A distinct LHCI arrangement is recruited to photosystem I in Fe-starved green algae

• Published in: Proceedings of the National Academy of Sciences - PNAS Vol. 122; no. 25; p. e2500621122
• Main Authors: Liu, Helen W., Khera, Radhika, Grob, Patricia, Gallaher, Sean D., Purvine, Samuel O., Nicora, Carrie D., Lipton, Mary S., Niyogi, Krishna K., Nogales, Eva, Iwai, Masakazu, Merchant, Sabeeha S.
• Format: Journal Article
• Language: English
• Published: United States National Academy of Sciences 24.06.2025
• Subjects: Algae; Antennas; Aquatic plants; Biological Sciences; Chlorophyta; Chlorophyta - metabolism; Coding; Cryoelectron Microscopy; Cyanobacteria; Dunaliella salina; Dunaliella tertiolecta; Ferredoxin; Flavodoxin; Iron; Iron - metabolism; Light-Harvesting Protein Complexes - chemistry; Light-Harvesting Protein Complexes - metabolism; Oxidation; Photosynthesis; Photosystem I; Photosystem I Protein Complex - metabolism; Plant Biology; Proteins; phytoplankton; structural biology; iron starvation–induced protein A (isiA); iron homeostasis; TIDI
• ISSN: 0027-8424; 1091-6490; 1091-6490
• DOI: 10.1073/pnas.2500621122

SignificancePhotosynthetic proteins require a significant amount of iron (Fe)-containing cofactors to function.
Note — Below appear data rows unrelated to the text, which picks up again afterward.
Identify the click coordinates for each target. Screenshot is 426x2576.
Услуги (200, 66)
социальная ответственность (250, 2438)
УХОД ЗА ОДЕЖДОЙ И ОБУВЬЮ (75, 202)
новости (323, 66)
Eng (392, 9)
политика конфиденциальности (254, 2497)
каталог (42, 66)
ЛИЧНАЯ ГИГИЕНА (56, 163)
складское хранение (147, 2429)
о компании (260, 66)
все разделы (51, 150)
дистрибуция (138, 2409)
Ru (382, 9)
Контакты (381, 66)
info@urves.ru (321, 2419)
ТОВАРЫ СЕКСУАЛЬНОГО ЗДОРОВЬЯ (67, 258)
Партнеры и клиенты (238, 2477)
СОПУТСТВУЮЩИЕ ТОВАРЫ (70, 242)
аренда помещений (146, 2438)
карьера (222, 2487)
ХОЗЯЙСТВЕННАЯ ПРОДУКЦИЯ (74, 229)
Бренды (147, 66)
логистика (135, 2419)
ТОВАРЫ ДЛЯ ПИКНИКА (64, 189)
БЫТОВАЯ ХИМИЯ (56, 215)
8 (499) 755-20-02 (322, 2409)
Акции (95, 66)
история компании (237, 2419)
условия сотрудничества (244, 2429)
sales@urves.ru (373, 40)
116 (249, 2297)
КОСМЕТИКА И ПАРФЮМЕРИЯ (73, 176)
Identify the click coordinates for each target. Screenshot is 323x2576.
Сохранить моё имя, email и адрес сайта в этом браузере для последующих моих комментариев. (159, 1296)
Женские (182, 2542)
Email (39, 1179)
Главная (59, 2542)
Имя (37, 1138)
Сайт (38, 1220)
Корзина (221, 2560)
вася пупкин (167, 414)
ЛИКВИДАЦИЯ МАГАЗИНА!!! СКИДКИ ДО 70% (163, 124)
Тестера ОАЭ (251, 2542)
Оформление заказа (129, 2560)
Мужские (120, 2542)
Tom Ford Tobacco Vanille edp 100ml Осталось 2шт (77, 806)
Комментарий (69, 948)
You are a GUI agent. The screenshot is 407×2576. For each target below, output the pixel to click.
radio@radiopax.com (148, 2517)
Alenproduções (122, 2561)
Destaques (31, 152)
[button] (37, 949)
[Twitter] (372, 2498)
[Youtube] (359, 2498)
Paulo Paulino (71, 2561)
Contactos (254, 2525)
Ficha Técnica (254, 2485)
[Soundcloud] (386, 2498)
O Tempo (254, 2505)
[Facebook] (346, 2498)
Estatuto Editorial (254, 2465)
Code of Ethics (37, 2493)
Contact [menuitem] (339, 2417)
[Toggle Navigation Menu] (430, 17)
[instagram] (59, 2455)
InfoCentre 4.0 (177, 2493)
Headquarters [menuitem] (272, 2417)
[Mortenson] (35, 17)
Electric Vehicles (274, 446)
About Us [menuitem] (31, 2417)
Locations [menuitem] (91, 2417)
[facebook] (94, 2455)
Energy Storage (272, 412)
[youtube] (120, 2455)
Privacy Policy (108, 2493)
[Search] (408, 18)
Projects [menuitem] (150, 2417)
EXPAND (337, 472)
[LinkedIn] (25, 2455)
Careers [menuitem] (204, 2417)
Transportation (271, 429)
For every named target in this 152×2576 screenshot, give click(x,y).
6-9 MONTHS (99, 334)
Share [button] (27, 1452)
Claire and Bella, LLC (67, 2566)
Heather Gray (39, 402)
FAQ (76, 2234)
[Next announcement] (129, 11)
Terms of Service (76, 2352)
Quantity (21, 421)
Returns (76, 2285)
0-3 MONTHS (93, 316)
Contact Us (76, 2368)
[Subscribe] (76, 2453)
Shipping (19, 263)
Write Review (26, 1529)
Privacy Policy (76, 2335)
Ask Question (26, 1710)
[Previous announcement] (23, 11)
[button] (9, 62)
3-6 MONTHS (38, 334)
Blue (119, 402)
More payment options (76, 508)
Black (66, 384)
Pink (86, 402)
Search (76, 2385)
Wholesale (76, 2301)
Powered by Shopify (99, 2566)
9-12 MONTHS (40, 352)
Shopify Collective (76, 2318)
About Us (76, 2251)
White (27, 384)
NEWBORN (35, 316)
Multisubunit Photosystem I (PSI) encompasses half of this Fe in its three Fe4S4 centers and is a target for degradation in insufficient Fe conditions, which reduces the capacity for CO2 fixation. TIDI1 (thylakoid iron deficiency induced) is an iron starvation induced chlorophyll-binding protein found in multiple green algae including Dunaliella spp. isolated from coastal Arctic waters and hypersaline ponds. These algae are especially resilient to low Fe conditions. Using single particle cryo-EM, we show PSI from Fe-starved Dunaliella spp. has a second light-harvesting chlorophyll protein tetramer containing TIDI1, showcasing a eukaryotic strategy to maintain PSI efficiency in low iron. Iron (Fe) availability limits photosynthesis at a global scale where Fe-rich photosystem (PS) I abundance is drastically reduced in Fe-poor environments. We used single-particle cryoelectron microscopy to reveal a unique Fe starvation-dependent arrangement of light-harvesting chlorophyll (LHC) proteins where Fe starvation–induced TIDI1 is found in an additional tetramer of LHC proteins associated with PSI in Dunaliella tertiolecta and Dunaliella salina. These cosmopolitan green algae are resilient to poor Fe nutrition. TIDI1 is a distinct LHC protein that co-occurs in diverse algae with flavodoxin (an Fe-independent replacement for the Fe-containing ferredoxin). The antenna expansion in eukaryotic algae we describe here is reminiscent of the iron-starvation induced (isiA-encoding) antenna ring in cyanobacteria, which typically co-occurs with isiB, encoding flavodoxin. Our work showcases the convergent strategies that evolved after the Great Oxidation Event to maintain PSI capacity.